If natural selection is giving beneficial mutations it is to an active gene. What you are admitting is this is more a filtering process that eliminates variation.

You are unable to address the sequence problem and the waiting time to fixation problem with realistic assumptions. This is not your fault. It is how biology works. Variation is limited in the reproductive process.

@nwrickert I agree that deception is going on but it is not with either me or @Eddie.

In your case, you cannot see the forest for the trees.

When I write down some mathematics, I make pencil marks on paper. What you are doing is analogous to saying that the theorems don’t explain the arrangement of graphite crystals in those marks.

1 Like

I think you need to understand biology, and a biologist is more likely to have a clue about it than a mathematician. You certainly have no understanding of biology, including evolutionary biology.

This is a question unrelated to your previous claims, which were about the supposed deterioration of genes.
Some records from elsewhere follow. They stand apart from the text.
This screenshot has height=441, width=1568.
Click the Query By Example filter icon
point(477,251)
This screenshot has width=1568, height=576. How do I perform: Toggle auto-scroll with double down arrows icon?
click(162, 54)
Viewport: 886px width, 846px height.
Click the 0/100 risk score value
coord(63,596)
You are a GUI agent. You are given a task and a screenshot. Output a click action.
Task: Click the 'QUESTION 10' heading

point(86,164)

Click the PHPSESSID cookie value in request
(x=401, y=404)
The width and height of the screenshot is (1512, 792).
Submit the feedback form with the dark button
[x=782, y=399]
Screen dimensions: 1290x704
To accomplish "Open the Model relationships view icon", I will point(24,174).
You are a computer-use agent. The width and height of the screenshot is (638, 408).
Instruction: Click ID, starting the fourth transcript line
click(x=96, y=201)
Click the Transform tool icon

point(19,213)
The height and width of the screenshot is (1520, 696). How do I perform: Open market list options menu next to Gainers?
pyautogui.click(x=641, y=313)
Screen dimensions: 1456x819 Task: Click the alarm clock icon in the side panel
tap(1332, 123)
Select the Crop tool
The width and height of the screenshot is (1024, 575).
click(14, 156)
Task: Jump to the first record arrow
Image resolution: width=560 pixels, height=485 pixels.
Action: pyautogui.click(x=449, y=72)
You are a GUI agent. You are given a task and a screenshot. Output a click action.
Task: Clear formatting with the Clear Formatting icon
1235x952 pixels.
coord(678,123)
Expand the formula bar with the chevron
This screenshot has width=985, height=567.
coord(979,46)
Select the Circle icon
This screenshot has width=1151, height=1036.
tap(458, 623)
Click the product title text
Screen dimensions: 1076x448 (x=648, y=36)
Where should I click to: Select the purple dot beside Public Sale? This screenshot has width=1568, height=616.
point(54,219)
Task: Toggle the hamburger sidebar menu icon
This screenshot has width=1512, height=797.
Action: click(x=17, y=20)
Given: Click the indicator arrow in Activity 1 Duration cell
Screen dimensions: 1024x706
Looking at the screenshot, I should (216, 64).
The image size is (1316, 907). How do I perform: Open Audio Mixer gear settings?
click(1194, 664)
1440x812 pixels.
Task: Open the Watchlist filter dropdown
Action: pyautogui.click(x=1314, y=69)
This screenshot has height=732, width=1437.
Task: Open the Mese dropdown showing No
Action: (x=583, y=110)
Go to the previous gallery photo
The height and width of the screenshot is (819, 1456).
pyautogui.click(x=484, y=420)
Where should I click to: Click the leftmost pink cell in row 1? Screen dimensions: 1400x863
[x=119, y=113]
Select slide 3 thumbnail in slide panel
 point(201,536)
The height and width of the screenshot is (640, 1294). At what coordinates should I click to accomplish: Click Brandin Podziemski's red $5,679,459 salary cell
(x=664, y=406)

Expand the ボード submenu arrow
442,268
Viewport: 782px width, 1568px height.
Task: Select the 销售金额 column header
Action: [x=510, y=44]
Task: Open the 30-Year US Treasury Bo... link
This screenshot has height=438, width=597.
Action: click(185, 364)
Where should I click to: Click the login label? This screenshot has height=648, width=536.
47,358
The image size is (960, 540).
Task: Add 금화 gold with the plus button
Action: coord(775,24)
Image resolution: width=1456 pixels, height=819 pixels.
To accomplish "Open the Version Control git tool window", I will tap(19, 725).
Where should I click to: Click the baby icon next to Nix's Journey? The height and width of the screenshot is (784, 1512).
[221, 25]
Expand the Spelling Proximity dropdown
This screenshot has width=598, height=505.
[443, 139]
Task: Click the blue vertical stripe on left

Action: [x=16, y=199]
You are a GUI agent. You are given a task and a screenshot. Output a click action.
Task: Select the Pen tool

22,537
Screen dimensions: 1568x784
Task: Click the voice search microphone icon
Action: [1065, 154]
But there is a huge literature on the subject, if you wanted to change the subject.

To the first question, there’s no way to say, since the creator could have put a zygote into my mother’s body. To the second question, no, we can’t unless we can use the standard methods and show a nested hierarchy in which the species are embedded. Of course a creator could always make two separate creations with the same set of chromosomes and genes. It’s the nested hierarchy that makes this an unlikely explanation. (Well, that and the fact that no such creator is in evidence.)

You should be familiar with that practice. Intimately familiar. But in fact we’ve discussed the reasoning behind that assertion before; you just conveniently forget everything you’re told unless it fits your view.

Sorry, but separate creation doesn’t explain different gene sets at all. It merely assumes them. And of course almost every species has a few private genes unshared with its closest relatives, so if that were evidence of separate creation, the “separate starting points” would be each species. Then again, the fact that these “different gene sets” are arranged in a nested hierarchy tells us that the species are related by common descent. I think you’re still confusing the causes of the pattern with the causes of the genes that make up that pattern.

That’s irrelevant to the question of common descent vs. separate creation. Once more: the evidence of common descent is nested hierarchy. The causes of the differences that make up that hierarchy are not relevant.

I said no such thing. You misunderstand as usual. First, I don’t know what “the sequence problem” is. Natural selection, I said, is the answer to your supposed conundrum that genes decay over time.

Eddie isn’t a creationist like you are. Neither is your hero Michael Behe. Once again you conflate different questions. As you always do. Pleast stop.

2 Likes

So it turns out you have no idea what you are arguing against.

Either does John.

I agree, Bill. Normally Neil is polite and avoids personal characterizations.